For decades Tracey Emin has been synonymous with provocative and sexually explicit art, inspiring a generation of female artist who explore womanhood and feminism.
Emin emerged in the art world during the 1980s as part of the Young British Artists movement (YBAs), with controversial pieces such as My Bed. She had her first solo exhibiton at the White Cube gallery in London in 1994 entitled My Major Retrospective and a year later she opened the Tracey Emin Museum in Waterloo. She rose to fame with her 1995 piece Everyone I have Ever Slept With, 1963-1995.

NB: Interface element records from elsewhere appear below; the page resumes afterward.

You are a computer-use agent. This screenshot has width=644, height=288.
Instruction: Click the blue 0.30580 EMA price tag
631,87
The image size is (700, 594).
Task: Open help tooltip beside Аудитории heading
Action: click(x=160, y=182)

In 2007 Emin became the second female artist ever to represent Britain at the 52nd Venice Biennale. That same year, she was made a Royal Academician and was awarded an Honorary Doctorate from the Royal College of Art, a Doctor of Letters from the University of Kent and a Doctor of Philosophy from London Metropolitan University. In 2011, Emin became the Royal Academy’s Professor of Drawing, and in 2012 was appointed Commander of the Most Excellent Order of the British Empire for her contributions to the visual arts.
Emin features in public and private collections around the world, including the National Portrait Gallery and the Tate Gallery in London, the Museum of Modern Art in New York, Hara Museum in Tokyo, Museum van Loon in Amsterdam and Centre Georges Pompidou in Paris.